Start of SUPPLIED INFORMATION

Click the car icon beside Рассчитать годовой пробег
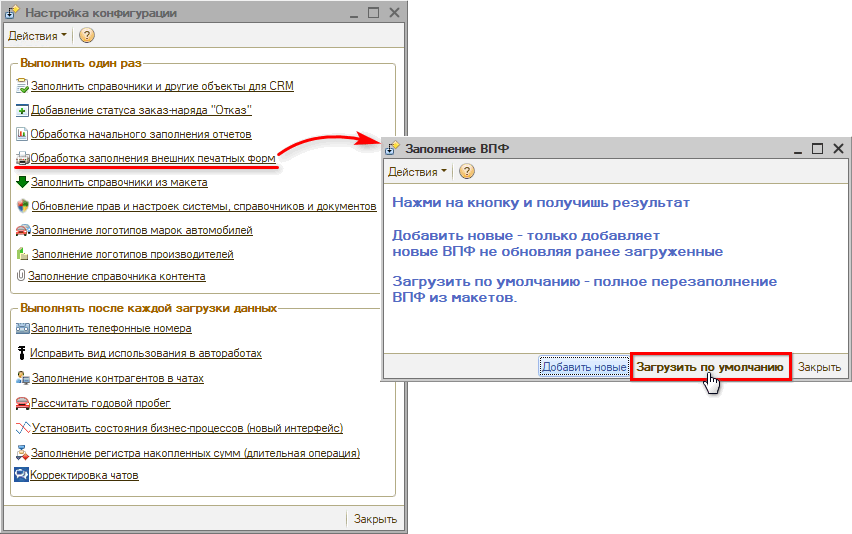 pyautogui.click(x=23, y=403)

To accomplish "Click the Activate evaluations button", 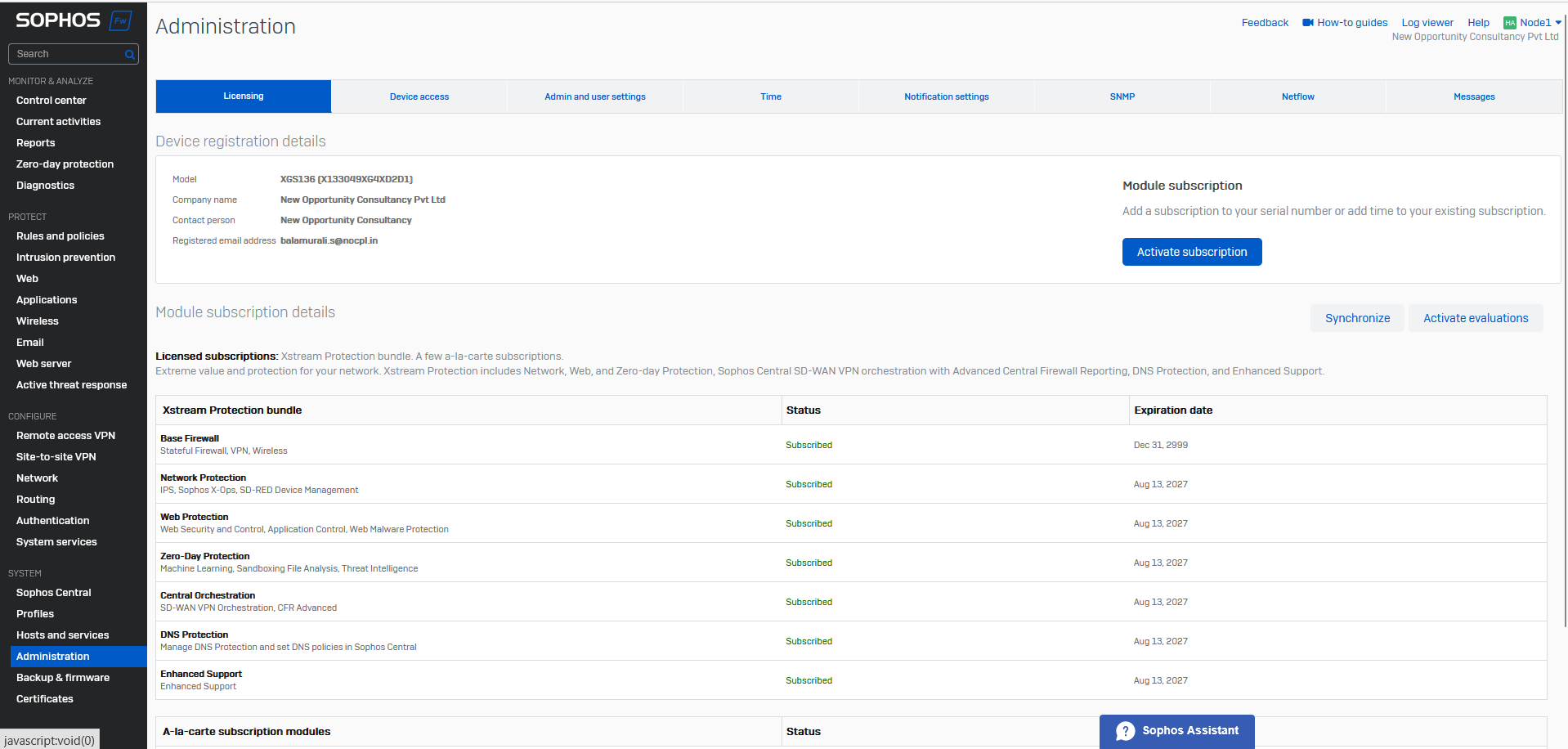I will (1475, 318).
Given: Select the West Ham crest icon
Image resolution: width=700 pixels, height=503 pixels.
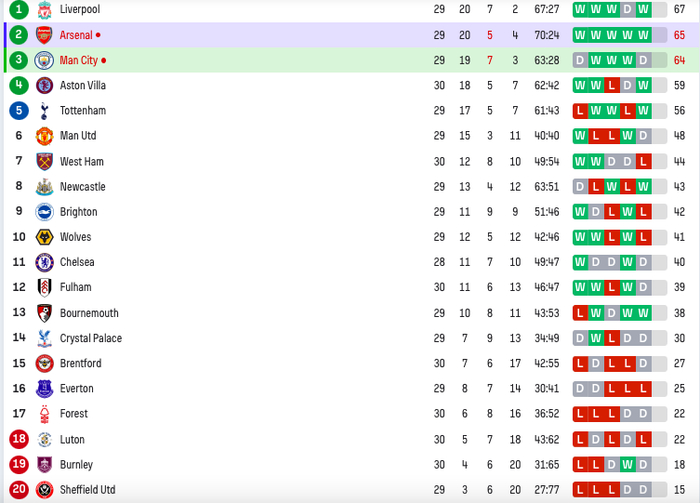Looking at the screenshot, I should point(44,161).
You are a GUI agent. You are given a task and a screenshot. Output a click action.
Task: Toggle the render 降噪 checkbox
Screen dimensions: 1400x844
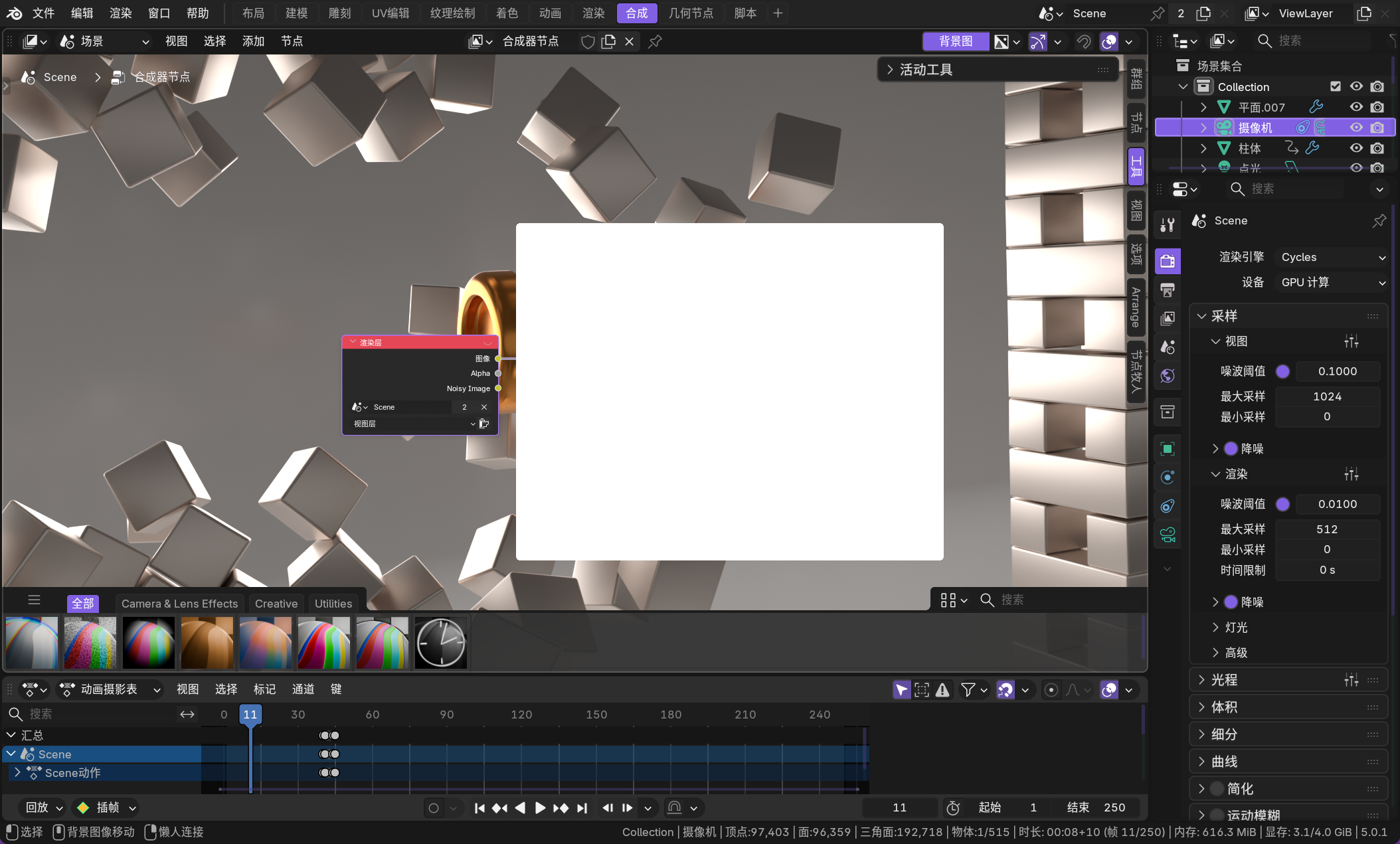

End of SUPPLIED INFORMATION

- EXERCISE DETAILS
Gather every line of the data above that contains the string "icon". Treat uppercase and lowercase letters as different.

- RESULT OF THIS TASK
Click the car icon beside Рассчитать годовой пробег
Given: Select the West Ham crest icon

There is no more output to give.